Task goal: In the records below, find the line that contains "The image size is (543, 258)." and the line that contains "the Loop node's"; write out exactly those two lines and everything between them, without the pictures.

Listed entries:

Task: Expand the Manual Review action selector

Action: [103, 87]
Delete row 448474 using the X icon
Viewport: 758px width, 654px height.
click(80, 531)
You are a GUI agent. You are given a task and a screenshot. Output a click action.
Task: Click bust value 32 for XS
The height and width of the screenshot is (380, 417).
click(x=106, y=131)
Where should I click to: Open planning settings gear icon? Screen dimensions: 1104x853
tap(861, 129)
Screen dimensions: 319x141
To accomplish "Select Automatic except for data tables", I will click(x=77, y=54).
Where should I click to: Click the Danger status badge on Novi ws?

--

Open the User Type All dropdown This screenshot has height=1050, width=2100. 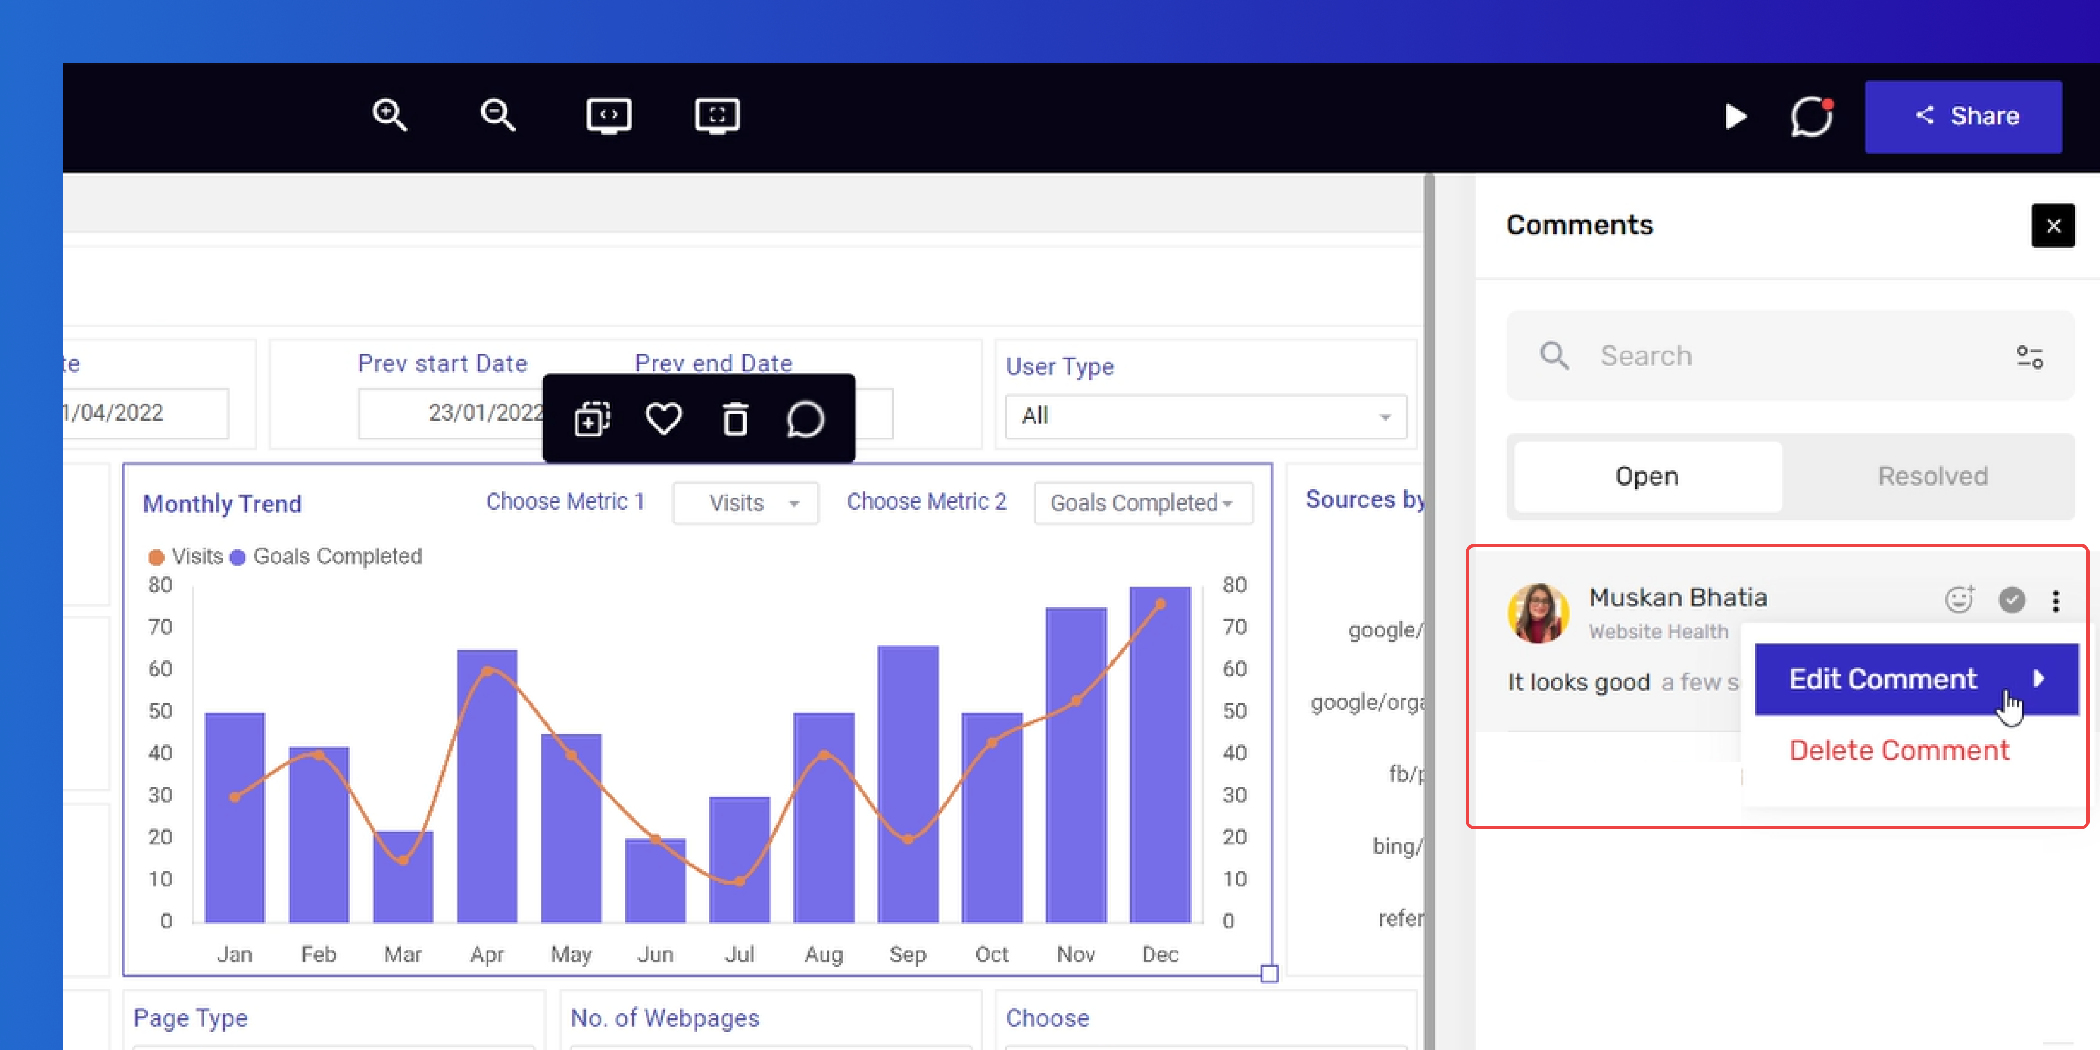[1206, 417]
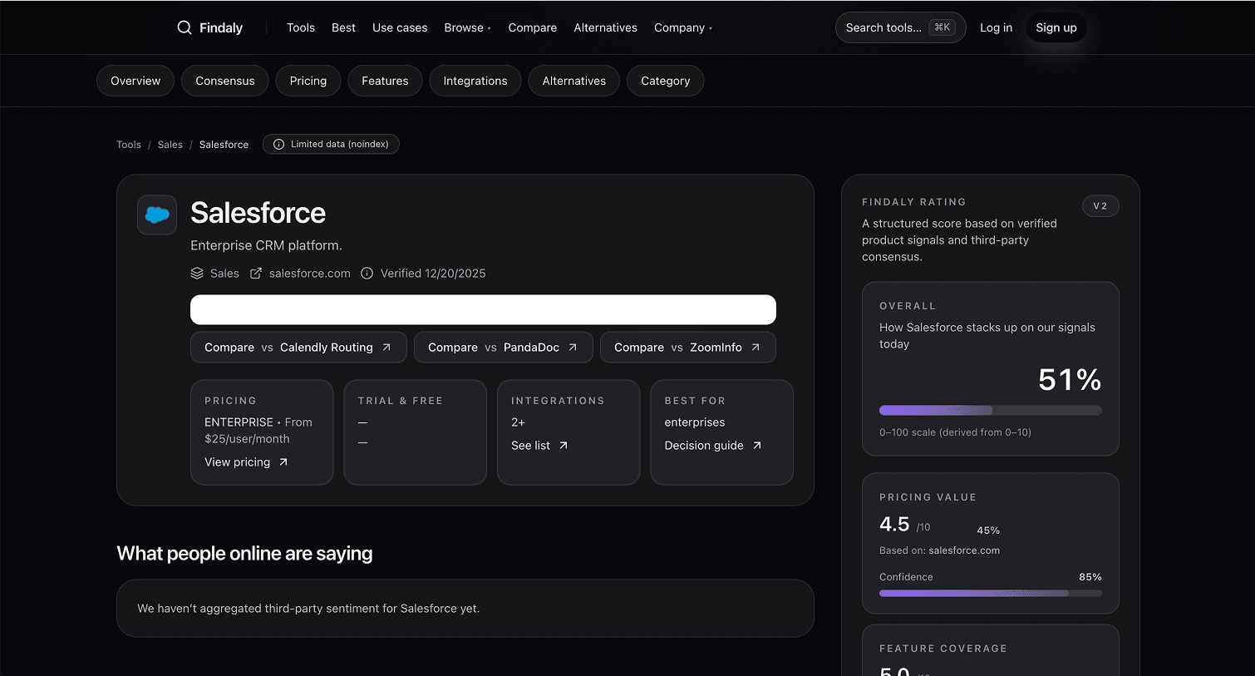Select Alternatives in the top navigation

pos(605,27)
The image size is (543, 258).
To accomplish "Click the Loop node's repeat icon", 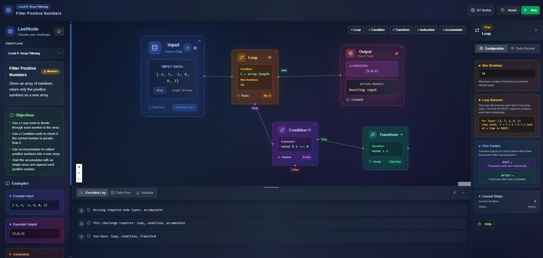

Exercise answer:
The image size is (543, 258).
To accomplish "Click the Loop node's repeat icon", 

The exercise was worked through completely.